Emory MITCHELL, Petitioner-Appellant, v. Richard SMITH, Warden; Henry Mcmaster, Attorney General of South Carolina, Respondents-Appellees.
    No. 04-6868.
    United States Court of Appeals, Fourth Circuit.
    Submitted Dec. 9, 2004.
    Decided Dec. 15, 2004.
    
      Emory Mitchell, Appellant pro se. Donald John Zelenka, Chief Deputy Attorney General, John William McIntosh, Assistant Attorney General, Samuel Creighton Waters, Office of the Attorney General of South Carolina, for Appellees.
    Before NIEMEYER, WILLIAMS, and TRAXLER, Circuit Judges.
    Dismissed by unpublished PER CURIAM opinion.
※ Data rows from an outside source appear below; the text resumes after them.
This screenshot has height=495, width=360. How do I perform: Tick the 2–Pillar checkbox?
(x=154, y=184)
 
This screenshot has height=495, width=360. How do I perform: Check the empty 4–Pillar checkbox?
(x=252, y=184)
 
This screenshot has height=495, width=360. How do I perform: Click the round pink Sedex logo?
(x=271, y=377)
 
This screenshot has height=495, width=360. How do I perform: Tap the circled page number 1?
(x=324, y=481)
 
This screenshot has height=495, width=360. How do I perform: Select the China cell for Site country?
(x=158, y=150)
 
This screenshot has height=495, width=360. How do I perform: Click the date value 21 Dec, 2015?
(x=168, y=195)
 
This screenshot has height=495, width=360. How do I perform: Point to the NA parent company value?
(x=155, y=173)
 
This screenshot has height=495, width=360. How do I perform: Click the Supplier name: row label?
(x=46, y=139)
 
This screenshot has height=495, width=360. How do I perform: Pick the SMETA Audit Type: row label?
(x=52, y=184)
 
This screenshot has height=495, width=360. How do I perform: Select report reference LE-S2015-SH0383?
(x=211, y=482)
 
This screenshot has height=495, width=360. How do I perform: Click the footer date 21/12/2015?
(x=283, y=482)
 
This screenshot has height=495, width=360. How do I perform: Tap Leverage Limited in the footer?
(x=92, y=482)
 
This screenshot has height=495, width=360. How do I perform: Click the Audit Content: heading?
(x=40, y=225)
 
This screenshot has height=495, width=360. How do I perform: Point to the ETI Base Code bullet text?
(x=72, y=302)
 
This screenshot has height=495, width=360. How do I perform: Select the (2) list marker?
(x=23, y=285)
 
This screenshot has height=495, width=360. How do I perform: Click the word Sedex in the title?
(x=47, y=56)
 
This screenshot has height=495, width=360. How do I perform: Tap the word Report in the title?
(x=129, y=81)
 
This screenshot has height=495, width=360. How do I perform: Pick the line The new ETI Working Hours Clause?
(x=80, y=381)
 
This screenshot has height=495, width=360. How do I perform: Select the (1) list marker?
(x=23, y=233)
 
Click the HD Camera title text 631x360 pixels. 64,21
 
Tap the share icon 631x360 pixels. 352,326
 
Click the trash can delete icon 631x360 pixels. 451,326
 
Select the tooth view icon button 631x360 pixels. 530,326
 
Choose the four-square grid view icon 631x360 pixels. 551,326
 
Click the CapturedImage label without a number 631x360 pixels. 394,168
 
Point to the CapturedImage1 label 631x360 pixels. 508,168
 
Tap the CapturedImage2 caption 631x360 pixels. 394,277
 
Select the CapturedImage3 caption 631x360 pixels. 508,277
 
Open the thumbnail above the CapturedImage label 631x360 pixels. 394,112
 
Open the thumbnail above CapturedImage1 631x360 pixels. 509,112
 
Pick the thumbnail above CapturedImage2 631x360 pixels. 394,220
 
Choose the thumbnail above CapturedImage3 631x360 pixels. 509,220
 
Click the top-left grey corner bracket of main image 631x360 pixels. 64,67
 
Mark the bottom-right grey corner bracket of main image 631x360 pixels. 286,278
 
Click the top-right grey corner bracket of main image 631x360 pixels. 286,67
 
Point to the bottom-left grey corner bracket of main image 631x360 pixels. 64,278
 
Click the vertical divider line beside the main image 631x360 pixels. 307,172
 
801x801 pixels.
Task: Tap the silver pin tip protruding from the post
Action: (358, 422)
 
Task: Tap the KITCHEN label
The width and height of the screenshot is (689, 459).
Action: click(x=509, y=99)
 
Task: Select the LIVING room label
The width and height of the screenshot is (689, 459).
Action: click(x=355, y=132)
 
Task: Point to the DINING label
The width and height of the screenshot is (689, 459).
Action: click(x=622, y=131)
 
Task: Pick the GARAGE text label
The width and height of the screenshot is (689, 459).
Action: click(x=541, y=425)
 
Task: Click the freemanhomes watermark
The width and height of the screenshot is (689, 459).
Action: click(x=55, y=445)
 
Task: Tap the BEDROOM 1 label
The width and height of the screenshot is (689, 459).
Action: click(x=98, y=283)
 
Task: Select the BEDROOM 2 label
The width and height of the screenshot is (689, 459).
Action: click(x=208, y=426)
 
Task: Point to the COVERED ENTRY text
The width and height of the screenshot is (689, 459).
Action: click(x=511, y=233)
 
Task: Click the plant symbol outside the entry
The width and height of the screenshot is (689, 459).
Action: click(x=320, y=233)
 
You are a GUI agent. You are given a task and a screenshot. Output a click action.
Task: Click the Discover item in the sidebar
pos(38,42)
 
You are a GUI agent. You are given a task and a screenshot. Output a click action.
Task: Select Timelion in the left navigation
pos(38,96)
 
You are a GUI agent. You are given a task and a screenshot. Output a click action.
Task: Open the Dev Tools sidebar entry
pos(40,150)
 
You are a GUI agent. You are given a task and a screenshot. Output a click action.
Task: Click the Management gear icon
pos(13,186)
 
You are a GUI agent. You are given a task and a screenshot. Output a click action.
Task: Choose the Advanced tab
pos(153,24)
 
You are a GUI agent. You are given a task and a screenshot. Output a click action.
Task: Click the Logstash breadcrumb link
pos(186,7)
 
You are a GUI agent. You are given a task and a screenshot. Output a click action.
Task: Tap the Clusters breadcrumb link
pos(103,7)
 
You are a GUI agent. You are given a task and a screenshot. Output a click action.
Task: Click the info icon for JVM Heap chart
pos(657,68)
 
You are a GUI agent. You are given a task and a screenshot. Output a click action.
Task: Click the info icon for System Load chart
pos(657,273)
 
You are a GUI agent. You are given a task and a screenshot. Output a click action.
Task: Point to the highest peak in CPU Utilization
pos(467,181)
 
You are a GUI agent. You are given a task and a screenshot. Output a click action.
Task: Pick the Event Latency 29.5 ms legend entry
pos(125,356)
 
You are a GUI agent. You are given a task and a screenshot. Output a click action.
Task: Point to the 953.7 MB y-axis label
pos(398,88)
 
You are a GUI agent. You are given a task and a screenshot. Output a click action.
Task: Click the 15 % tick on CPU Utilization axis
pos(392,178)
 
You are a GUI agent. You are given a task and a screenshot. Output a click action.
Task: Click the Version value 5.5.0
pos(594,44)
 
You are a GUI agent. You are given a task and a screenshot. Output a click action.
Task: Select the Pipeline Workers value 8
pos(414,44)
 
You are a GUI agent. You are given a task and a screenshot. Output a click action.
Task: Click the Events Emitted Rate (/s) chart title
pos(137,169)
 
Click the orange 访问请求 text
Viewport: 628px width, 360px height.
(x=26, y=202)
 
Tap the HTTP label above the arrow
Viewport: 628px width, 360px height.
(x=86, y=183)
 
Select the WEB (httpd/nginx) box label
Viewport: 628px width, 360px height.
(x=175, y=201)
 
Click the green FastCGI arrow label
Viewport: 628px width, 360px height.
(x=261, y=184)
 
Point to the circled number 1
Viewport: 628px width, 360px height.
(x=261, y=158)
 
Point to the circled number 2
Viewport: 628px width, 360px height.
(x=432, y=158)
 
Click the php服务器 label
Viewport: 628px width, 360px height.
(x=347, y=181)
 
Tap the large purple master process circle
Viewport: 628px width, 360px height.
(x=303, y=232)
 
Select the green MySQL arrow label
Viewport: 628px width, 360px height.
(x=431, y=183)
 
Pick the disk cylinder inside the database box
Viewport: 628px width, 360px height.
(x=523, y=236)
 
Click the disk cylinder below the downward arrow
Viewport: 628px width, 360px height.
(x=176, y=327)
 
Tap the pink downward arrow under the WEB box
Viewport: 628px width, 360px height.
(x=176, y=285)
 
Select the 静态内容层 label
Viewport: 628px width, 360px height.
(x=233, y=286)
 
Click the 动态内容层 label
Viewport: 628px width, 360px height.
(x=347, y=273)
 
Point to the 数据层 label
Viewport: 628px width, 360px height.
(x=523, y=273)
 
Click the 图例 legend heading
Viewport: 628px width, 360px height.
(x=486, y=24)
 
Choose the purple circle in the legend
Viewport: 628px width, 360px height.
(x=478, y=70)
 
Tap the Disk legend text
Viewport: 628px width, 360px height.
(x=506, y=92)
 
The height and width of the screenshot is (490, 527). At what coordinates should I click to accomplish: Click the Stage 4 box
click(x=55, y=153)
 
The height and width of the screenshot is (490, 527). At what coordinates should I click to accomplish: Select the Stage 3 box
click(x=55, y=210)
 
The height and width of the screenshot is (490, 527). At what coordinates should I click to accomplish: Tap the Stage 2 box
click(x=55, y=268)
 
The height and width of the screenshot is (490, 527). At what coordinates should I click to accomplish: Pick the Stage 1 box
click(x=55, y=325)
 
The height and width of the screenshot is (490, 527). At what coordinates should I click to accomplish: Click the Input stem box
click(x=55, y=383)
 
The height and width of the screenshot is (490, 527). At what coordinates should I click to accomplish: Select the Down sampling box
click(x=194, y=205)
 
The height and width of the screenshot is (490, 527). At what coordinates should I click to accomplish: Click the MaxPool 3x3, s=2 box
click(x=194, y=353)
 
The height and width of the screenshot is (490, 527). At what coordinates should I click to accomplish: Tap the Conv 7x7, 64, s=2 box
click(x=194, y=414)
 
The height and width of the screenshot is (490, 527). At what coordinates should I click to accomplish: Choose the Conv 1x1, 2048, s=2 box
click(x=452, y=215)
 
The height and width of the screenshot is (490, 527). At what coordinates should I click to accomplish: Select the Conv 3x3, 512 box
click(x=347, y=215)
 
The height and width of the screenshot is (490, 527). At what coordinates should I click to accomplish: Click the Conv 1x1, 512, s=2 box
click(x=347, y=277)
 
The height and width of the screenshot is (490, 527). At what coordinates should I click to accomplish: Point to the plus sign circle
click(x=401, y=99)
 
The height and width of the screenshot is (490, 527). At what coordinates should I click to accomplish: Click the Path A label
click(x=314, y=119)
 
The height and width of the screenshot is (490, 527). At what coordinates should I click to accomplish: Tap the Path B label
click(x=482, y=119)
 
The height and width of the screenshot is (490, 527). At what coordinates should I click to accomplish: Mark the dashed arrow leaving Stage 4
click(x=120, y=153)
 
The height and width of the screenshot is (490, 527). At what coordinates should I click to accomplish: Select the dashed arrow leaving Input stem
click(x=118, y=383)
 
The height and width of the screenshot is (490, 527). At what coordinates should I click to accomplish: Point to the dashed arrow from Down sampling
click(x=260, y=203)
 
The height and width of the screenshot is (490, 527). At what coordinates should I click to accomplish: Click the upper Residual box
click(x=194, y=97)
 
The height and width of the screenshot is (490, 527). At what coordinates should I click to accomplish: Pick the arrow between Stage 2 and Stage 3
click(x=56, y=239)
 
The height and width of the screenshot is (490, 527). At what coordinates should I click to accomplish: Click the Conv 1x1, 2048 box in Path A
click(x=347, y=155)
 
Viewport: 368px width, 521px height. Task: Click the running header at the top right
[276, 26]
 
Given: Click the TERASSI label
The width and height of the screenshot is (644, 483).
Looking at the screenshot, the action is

    Unpublished opinions are not binding precedent in this circuit. See Local Rule 36(c).
   PER CURIAM:

Emory Mitchell seeks to appeal the district court’s April 8, 2004, order, denying his 28 U.S.C. § 2254 (2000) petition, because he failed to object to the magistrate judge’s report and recommendation. Because Mitchell informed the court that he did not receive the magistrate judge’s report and recommendation, the district court granted Mitchell’s Fed.R.Civ.P. 60(b) motion, vacated its April 8th order, and reissued the recommendation so that Mitchell could object. Thus, there has been no final order entered in the case. This court may exercise jurisdiction only over final orders, 28 U.S.C. § 1291 (2000), and certain interlocutory and collateral orders, 28 U.S.C. § 1292 (2000); Fed. R.Civ.P. 54(b); Cohen v. Beneficial Indus. Loan Corp., 337 U.S. 541, 69 S.Ct. 1221, 93 L.Ed. 1528 (1949). The order Mitchell seeks to appeal is neither a final order nor an appealable interlocutory or collateral order. Accordingly, we deny a certificate of appealability and dismiss the appeal for lack of jurisdiction. We dispense with oral argument because the facts and legal contentions are adequately presented in the materials before the court and argument would not aid the decisional process.